What the task requires ▸
Format every line of the material below as a numbered list, skipping blank lines. Leave the pictures out of your answer.
————————
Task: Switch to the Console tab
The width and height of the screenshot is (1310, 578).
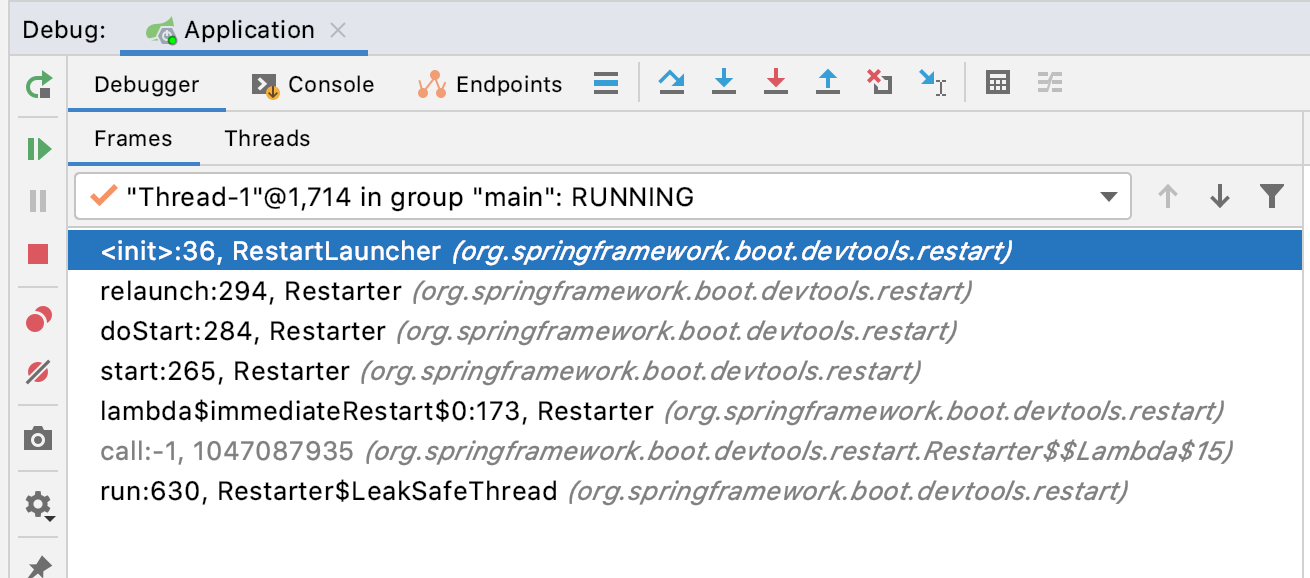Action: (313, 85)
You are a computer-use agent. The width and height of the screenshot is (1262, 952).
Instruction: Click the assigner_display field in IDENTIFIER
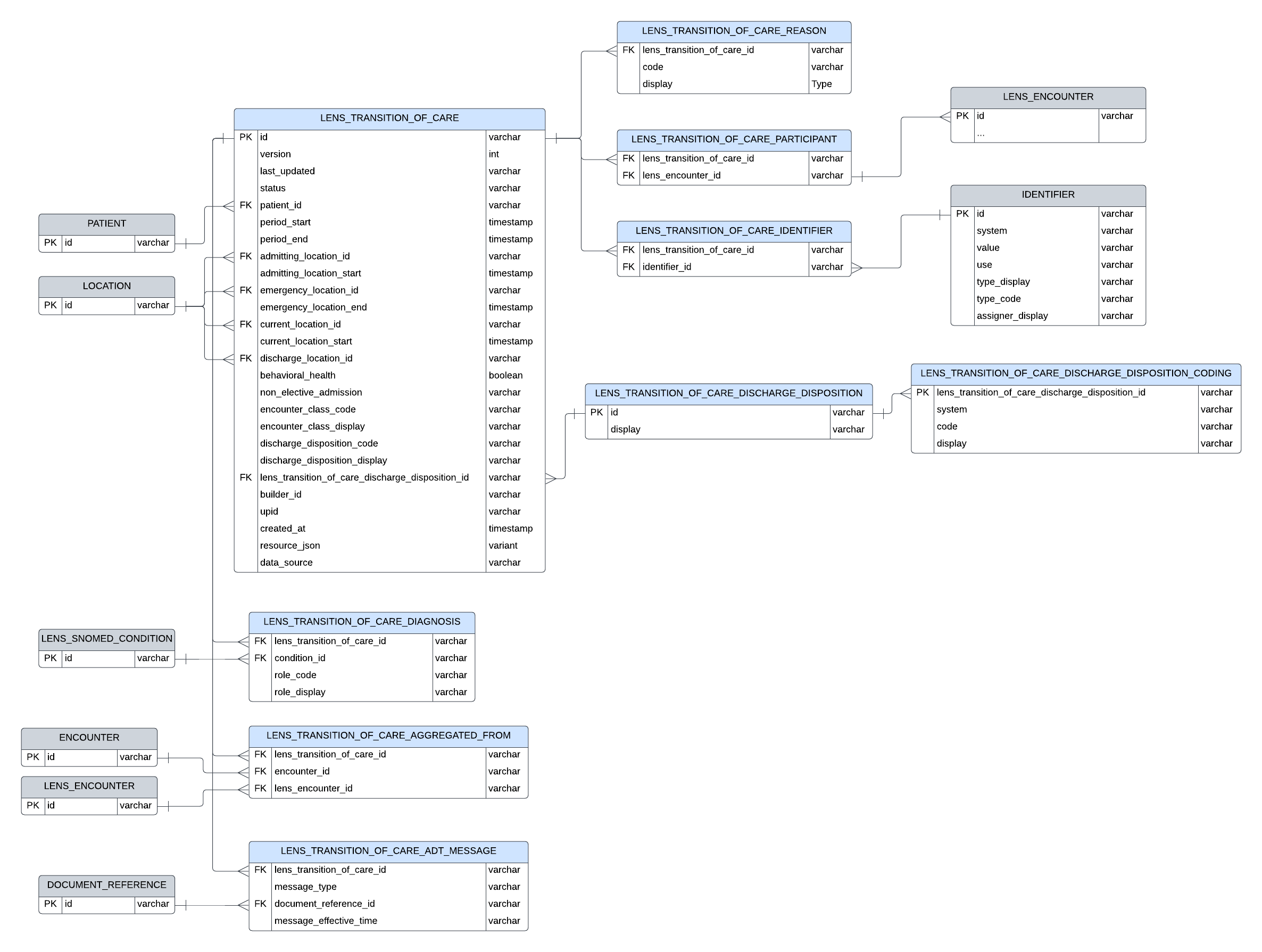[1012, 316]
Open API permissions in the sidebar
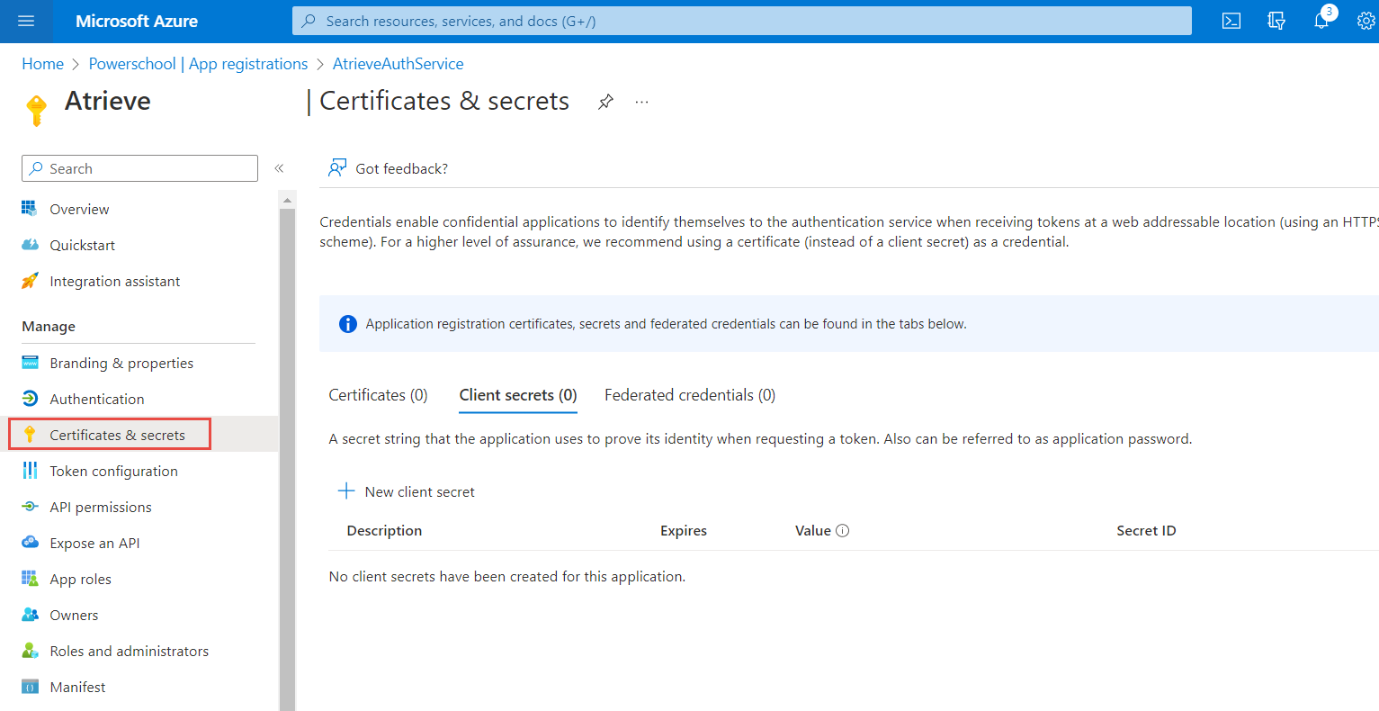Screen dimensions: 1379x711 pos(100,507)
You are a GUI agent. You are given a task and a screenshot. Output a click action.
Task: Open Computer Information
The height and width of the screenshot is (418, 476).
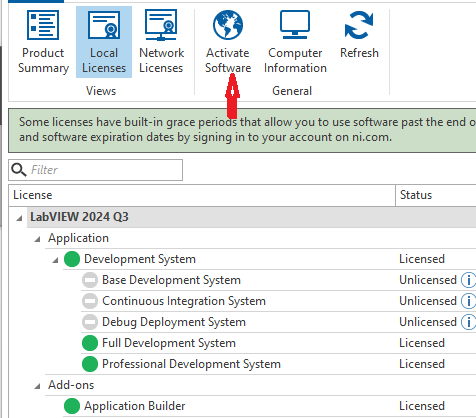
————————
Answer for this exercise ▸
1. Task: Switch to the Console tab
2. The width and height of the screenshot is (1310, 578).
3. Action: (313, 85)
4. You are a computer-use agent. The width and height of the screenshot is (1262, 952).
5. Instruction: Click the assigner_display field in IDENTIFIER
6. [1012, 316]
7. Open API permissions in the sidebar
8. Screen dimensions: 1379x711 pos(100,507)
9. You are a GUI agent. You are given a task and a screenshot. Output a click action.
10. Task: Open Computer Information
11. The height and width of the screenshot is (418, 476).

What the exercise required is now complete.